Nach der Drohung der USA zum Ausschluss aus der Produktion der F-35 stellte die Türkei nun ebenfalls Pläne für einen eigenen Kampfjet vor. Bei der Luftfahrtmesse wurde am Montag ein Modell des türkischen TF-X-Kampfflugzeugs in Originalgröße präsentiert. Der Chef des staatlichen Luftfahrtkonzerns Turkish Aerospace, Temel Koti, erklärte, sein Unternehmen habe der Türkei versprochen, „das beste Jagdflugzeug in Europa zu bauen“.

Washington macht Druck auf Ankara

Hintergrund des Streits mit den USA ist ein umstrittener Waffendeal zwischen der Türkei und Russland: Die Regierung von Trump hat Ankara eine Frist bis zum 31. Juli gesetzt, um auf den Kauf russischer S-400-Raketen zu verzichten.

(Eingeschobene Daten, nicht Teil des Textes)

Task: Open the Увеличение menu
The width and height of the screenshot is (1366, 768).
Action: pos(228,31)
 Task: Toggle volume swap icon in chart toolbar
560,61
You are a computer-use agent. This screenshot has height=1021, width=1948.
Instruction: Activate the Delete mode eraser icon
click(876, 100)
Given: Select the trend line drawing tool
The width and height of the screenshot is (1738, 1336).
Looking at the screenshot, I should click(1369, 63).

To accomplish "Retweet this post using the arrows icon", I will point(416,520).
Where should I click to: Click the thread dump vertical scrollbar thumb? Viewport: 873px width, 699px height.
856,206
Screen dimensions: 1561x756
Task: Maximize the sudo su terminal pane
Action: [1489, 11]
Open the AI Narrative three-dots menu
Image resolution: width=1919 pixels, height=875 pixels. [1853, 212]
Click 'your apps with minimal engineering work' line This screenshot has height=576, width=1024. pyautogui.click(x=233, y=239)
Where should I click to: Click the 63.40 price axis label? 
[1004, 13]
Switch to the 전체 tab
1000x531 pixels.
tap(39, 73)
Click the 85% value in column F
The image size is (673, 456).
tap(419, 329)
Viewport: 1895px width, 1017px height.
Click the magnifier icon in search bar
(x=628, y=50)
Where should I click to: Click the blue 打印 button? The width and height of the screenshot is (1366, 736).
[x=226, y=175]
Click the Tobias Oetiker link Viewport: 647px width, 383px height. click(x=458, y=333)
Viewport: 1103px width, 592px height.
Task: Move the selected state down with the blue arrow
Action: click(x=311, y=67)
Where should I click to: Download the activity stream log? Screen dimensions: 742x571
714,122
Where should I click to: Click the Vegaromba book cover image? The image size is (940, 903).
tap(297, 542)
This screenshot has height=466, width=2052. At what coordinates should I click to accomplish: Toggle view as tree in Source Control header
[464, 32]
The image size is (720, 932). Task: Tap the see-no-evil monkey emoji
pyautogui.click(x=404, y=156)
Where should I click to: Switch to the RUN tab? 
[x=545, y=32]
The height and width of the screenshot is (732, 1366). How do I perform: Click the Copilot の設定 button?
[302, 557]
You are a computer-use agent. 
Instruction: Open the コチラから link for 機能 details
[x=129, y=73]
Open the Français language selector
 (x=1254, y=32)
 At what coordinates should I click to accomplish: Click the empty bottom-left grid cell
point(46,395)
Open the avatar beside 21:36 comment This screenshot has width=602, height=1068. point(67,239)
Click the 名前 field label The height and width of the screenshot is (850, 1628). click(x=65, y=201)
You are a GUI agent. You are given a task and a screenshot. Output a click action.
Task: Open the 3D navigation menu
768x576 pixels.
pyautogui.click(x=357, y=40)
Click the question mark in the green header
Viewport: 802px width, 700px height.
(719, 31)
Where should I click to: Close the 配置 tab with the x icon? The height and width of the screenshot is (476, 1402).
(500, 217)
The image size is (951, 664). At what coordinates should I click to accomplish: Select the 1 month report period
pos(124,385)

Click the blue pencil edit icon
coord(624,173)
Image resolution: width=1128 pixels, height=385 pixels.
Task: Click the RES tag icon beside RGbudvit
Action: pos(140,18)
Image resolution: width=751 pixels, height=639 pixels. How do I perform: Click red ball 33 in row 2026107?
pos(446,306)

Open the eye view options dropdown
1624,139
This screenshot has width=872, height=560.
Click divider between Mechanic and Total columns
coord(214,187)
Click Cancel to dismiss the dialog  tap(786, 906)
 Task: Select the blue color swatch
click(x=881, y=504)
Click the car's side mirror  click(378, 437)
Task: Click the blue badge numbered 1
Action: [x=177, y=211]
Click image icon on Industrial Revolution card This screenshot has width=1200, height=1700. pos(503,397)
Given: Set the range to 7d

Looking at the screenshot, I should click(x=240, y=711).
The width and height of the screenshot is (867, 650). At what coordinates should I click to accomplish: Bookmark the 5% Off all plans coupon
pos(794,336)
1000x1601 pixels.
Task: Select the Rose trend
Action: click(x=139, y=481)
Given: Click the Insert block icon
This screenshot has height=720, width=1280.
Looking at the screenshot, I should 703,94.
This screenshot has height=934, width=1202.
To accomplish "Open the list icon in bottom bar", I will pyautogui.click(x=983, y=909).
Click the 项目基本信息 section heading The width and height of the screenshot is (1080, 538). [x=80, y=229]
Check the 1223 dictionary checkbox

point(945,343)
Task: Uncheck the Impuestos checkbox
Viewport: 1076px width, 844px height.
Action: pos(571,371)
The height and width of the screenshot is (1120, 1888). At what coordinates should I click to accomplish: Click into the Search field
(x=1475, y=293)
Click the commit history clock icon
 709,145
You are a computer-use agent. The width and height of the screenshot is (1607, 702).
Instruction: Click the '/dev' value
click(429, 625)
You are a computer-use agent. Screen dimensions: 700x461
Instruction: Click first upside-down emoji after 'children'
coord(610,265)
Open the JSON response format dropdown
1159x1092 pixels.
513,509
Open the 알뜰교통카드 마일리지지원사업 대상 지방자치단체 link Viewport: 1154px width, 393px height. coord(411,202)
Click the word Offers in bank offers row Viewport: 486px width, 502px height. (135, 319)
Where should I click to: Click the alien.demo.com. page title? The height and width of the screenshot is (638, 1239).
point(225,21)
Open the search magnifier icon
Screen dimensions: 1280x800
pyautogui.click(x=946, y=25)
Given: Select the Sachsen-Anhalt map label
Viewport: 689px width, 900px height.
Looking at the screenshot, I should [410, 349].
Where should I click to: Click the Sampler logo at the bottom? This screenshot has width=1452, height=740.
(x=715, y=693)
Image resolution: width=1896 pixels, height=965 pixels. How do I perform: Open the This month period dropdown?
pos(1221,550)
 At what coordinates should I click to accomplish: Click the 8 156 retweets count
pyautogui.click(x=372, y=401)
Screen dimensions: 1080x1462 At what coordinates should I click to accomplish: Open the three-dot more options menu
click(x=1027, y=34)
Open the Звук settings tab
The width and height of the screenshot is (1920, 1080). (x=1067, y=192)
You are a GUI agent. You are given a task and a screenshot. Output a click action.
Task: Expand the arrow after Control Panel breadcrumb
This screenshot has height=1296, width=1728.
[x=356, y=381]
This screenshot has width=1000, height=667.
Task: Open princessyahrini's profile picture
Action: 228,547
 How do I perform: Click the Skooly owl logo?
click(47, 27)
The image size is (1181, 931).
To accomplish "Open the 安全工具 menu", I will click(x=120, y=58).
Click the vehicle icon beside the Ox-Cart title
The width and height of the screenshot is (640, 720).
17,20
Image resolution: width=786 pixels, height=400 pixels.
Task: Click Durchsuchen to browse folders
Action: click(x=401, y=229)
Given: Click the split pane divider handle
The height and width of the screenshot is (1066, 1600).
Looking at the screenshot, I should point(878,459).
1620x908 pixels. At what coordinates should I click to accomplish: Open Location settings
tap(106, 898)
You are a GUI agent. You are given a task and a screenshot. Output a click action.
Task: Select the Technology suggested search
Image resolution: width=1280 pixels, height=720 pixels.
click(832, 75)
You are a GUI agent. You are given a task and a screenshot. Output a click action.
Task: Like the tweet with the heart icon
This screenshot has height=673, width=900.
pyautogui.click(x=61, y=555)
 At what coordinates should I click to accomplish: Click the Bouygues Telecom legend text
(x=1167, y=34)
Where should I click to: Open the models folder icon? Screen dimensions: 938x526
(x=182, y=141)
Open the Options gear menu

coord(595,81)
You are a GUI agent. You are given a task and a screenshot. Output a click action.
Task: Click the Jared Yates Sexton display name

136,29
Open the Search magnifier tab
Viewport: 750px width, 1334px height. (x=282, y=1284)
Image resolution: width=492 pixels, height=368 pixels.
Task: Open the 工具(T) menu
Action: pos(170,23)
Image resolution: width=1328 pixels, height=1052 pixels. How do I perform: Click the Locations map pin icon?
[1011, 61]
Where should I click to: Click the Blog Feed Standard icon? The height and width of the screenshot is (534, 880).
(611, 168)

Die US-Regierung drohte insbesondere damit, die Türkei dauerhaft von der gemeinsamen Produktion der F-35-Kampfjets auszuschließen und ihr auch keine F-35-Jets zu liefern.

Die Türkei lenkt bisher aber nicht ein. Erst am Sonntag sagte der türkische Präsident Recep Tayyip Erdogan, er rechne schon in der ersten Juli-Hälfte mit der ersten Lieferung russischer S-400-Raketen an die Türkei.

USA befürchten Informationsleck Richtung Russland

Das Rüstungsgeschäft führt schon seit Längerem zu Spannungen zwischen den USA und dem NATO-Partner. Die USA und andere Mitgliedsstaaten befürchten, Russland könne über das S-400-System an Informationen zu NATO-Flugzeugen gelangen. Washington pocht darauf, dass Ankara statt der S-400-Raketen das US-Patriot-System erwirbt.

Der türkische TF-X-Jet, ein Kampfflugzeug der fünften Generation, ist schon seit einigen Jahren in Planung, der Zeitplan ist ehrgeizig: Nach dem Startschuss 2013 soll die Maschine 2025 ihren ersten Testflug absolvieren und drei Jahre später in Betrieb genommen werden. Turkish Aerospace arbeitet bei der Entwicklung unter anderem mit British Aerospace und General Electric zusammen.